Wisconsin Spring 2021 Primary Updates

Wisconsin Spring 2021 Primary Updates

10:00 p.m. Final Race Calls

The Associated Press made two final race calls, projecting the general election for state superintendent will be between Jill Underly and Deborah Kerr. Each garnered roughly 27% of the vote in the seven-way nonpartisan primary.

In the special election to replace retiring Rep. John Nygren, the AP projects Elijah Behnke will win the Republican primary with 45% of the vote.

See the full results at WisconsinVote.org/election-results.

9:00 p.m. Race Called in 13th Senate District Primary

The Associated Press projects Rep. John Jagler, R-Watertown, will win the Republican primary to replace former Senate Majority Leader Scott Fitzgerald, who was elected to Congress in 2020.

Fitzgerald, the Republican incumbent, won the district since 2010 by double-digit margins, meaning Jagler will likely become the next senator from the conservative district.
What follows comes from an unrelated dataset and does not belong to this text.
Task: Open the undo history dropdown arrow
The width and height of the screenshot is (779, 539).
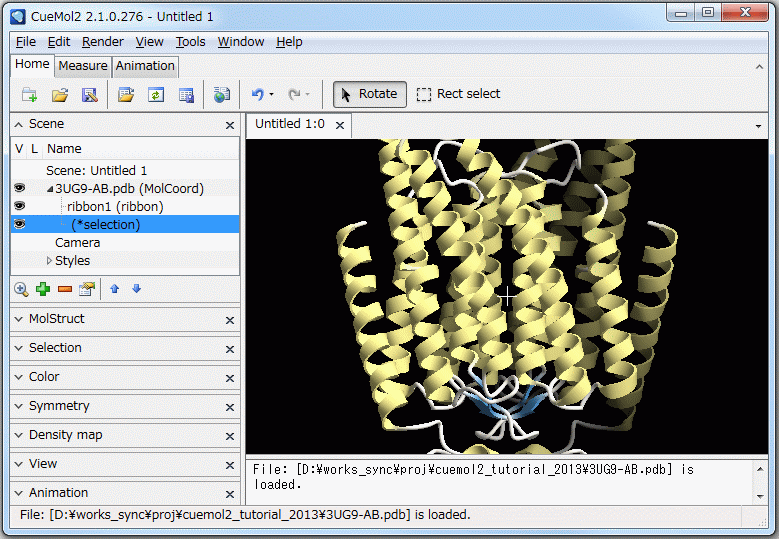Action: [272, 95]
Deborah Kerr and Jill Underly maintain their leads in the primary race for state superintendent with two-thirds of the vote counted.

8:30 p.m. Initial Results

In the race for state superintendent, Deborah Kerr and Jill Underly pulled ahead in the seven-way primary with a little more than a third of the vote in, sitting at 32% and 24% of the vote respectively. Though the race is officially non-partisan, Kerr received the backing of conservatives like former Gov. Scott Walker, and Underly received support from elected Democrats.

In the Republican primary race to replace former Senate Majority Leader Scott Fitzgerald, state Rep. John Jagler had a 20-point lead over former state Rep. Don Pridemore with close to half the vote reporting.

With a third of the votes in, business owner Elijah Behnke had a 25-point lead in the Republican primary race to replace retiring Rep. John Nygren.

Follow the latest results at WisconsinVote.org/election-results/.

3:00 p.m. “Smooth Election Day”

Wisconsin Elections Commission Administrator Meagan Wolfe said Tuesday’s election was running smoothly.

Despite freezing temperatures and significant snowfall in parts of the state, all polls were able to open this morning as expected,” she said during a midday news conference.

Wolfe expected turnout to be down significantly from presidential elections which can see upwards of 70% turnout. Tuesday’s vote is likely to generate around 10% turnout, according to Wolfe.

In Madison, the city’s clerk wrote on Twitter that a little more than 6% of eligible voters had cast their ballots by 11 Tuesday morning.

The only statewide contest on the ballot this spring is for State Superintendent of Public Instruction. The seven-way primary will narrow the field of nonpartisan candidates to two, who will vie for the constitutional office in April.

Tuesday also has two legislative special elections for Assembly District 89, vacated by retiring Rep. John Nygren, R-Marinette, and Senate District 13, left by former Senate Majority Leader Scott Fitzgerald, R-Juneau, who was elected to Congress in November.

As absentee voting continues to be an option Wisconsinites turn to during the pandemic, Wolfe said fewer than half had been returned—127,000 out of 318,000 issued—by midday Tuesday. This includes 9,000 Wisconsinites who early-voted.

She encouraged voters who had not yet returned their ballots to do so by hand to their polling place or municipality’s central count location. Voters can check the Wisconsin Elections Commission website for information on other local options for returning absentee ballots. Ballots must be returned by the time the polls close at 8 p.m.